Roundtable : Vous ouvrez les candidatures sur Roundtable. Jusqu’où grandir ? Qu’attendre pour les nouveaux membres ?
Eytan Herzberg : On veut des gens actifs, qui investissent et participent à la vie des startups. Si une startup a un blocage, on veut que la communauté aide. Donc on ne cherche pas la plus grande taille, mais les personnes les plus pertinentes du secteur, capables d’apporter de la valeur.
Roundtable : Et vos membres actuels ? Quel profil de co‑investisseurs recherchez‑vous ?
Eytan Herzberg : On a plusieurs profils. Certains sont des pros qui ont investi dans 30, 40, 50 startups ou plus. Ils co‑investissent un peu avec nous parce qu’on leur apporte la bonne startup au bon moment, mais ils n’ont pas besoin de nous.

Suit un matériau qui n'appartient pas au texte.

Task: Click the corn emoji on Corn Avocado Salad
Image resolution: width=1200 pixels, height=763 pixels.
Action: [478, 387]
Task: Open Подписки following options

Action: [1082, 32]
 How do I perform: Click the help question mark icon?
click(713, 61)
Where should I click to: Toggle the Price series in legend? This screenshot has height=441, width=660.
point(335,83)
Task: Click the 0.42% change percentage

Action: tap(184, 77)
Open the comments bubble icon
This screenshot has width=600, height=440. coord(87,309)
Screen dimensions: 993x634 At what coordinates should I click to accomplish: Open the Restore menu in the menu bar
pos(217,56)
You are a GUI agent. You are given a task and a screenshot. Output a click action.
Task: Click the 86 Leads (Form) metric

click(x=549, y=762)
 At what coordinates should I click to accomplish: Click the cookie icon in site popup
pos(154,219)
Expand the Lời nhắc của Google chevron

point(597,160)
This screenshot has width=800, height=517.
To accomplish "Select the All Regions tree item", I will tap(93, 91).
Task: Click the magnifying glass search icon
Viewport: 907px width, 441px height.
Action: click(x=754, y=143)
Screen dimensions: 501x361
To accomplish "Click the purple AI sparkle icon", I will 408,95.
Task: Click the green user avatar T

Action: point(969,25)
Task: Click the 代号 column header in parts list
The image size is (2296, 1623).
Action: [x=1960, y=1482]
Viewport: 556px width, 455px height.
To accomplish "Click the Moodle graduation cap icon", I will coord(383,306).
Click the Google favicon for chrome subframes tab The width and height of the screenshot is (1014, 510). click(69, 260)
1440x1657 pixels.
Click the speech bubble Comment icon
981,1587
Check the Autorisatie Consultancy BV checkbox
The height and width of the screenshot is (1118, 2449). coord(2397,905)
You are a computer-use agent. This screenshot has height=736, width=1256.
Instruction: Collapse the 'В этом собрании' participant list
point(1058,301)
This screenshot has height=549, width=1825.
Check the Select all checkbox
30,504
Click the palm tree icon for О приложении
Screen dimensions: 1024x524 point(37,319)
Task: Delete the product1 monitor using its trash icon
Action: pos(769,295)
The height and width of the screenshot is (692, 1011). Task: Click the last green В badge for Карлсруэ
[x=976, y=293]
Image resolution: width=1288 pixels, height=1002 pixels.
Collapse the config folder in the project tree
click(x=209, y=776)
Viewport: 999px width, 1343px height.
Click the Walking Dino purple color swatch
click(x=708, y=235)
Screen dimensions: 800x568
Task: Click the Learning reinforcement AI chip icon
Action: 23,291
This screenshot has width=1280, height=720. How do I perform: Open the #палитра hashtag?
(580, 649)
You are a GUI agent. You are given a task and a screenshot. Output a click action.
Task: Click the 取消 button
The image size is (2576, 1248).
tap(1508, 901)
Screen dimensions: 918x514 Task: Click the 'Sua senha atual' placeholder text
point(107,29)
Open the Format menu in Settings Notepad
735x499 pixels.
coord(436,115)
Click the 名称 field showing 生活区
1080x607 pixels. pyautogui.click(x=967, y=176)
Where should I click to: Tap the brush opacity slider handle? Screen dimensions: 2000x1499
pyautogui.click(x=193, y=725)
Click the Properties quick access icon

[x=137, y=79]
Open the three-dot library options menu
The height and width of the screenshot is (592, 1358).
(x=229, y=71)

D’autres veulent découvrir cet univers. Beaucoup veulent investir parce que c’est attractif, mais ne savent pas comment ça marche, quand ils récupéreront leur argent, ni les risques. On veut expliquer tout cela. Si vous voulez rejoindre le club pour voir pitcher les startups et apprendre, aucun problème.
On veut surtout des gens bienveillants. Nous avons été entrepreneurs, et on sait qu’il est difficile de pitcher. Le but n’est pas de montrer qu’on en sait plus que les fondateurs, mais de les aider. Même si nous n’investissons pas dans la majorité des startups rencontrées, on peut faire une mise en relation. Donc, si vous voulez vous lancer, vous êtes bienvenu — à condition d’avoir cet état d’esprit.
Guillaume Rostand : La raison ultime de rejoindre un club comme le nôtre, c’est de rencontrer de bonnes personnes. C’est partager des points de vue et écrire des histoires avec les startups. Tous ceux que nous avons amenés dans les sociétés sont contents, parce que notre process est humain et personnel. Je veux faire des amis, passer un bon moment. L’argent n’est qu’une partie de l’équation.